Why wasn’t there any activation for business customers? I wasn’t on that team, they were elsewhere in the company. While several colleagues worked with them (since activation and Windows OS setup were so intertwined), I only had a little bit of communication with a program manager and a developer on that team prior to XP releasing.

I believe that the absence of activation for businesses came down to time. The team building the infrastructure didn’t have the time to build out a proper activation system that would work for businesses (something they already had ideas for before XP shipped in 2001). So instead of building something hacky, they waited and the right thing was released when Vista shipped many, many, many years later.

In terms of taking care of their VLKs, I can’t speak to how it was communicated to business customers, but I know they were told something like “This is your organization’s product key. It is very valuable. Please try to protect it.” (It was likely a more stern warning, but I have no idea.)

All I know is that what probably became the most famous product key in history, the XP VLK that starts with “FCKGW” leaked after we had shipped the OS in Aug. 2001, but before general availability in October. That tells you a little bit about how it leaked, and from where – there weren’t many customers who had their own VLK in hand by that point… let’s just say it probably leaked from a company that made hardware.

In hindsight, someone within Microsoft should have also started a pool about when the first VLK would leak. But honestly I don’t think any of us could have guessed it would have happened that rapidly, let alone how well-known that one key would become.

Much like local administrator passwords in an unattended setup file, there wasn’t a whole lot that could be done to protect a product key, since it sat there in clear text. As we were working on Service Pack 1 for XP, I sat down with one of the setup UI developers and we talked out a design for protecting product keys for customers who wanted to try and protect their VLKs from compromise.

A simple set of switches were added to winnt32.exe, the setup executable for most NT-based Windows releases prior to Vista. These would let you encrypt (but not decrypt) your VLK for 5-60 days, and it could be run quietly. The design thinking here was that you could write a script that would automatically update the encrypt the product key on your file servers or Remote Installation Services (RIS) servers where the OS was deployed from, using a scheduled task.

The VLK then would be protected from prying eyes looking to rip it out of an unattended setup file or other answer file used by Windows setup.
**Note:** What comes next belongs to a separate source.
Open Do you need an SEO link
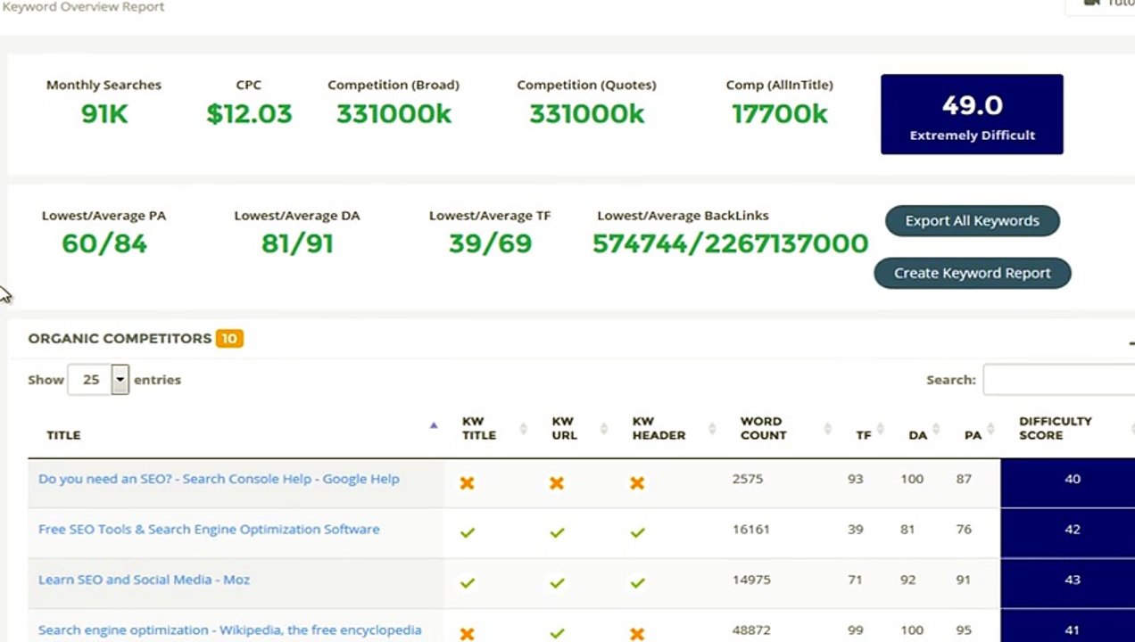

The decryption code was added to the unattended setup file processing logic within winnt32 so that the key would be transparently decrypted and applied to the resulting installs of Windows XP. End users didn’t have to do anything.

It wasn’t perfect, but it gave customers something they could do to protect the VLK if they were willing to. I have no idea how many customers used it, but I think even offering the option was worth the effort.

Ironically, that one product key (which Microsoft would take some efforts to try and stop the use/abuse of) would last forever, and be abused as long as possible.

I mean here it is almost 23 years after XP released to manufacturing, and just three days after I posted it the tweet has over 2M impressions, 8,500 likes, and 1,000 RTs, and over 600 replies.

It’s kind of amusing that a product key would have this much cultural significance, and be easily recognized by so many, and generate some good laughs almost a quarter of a century later.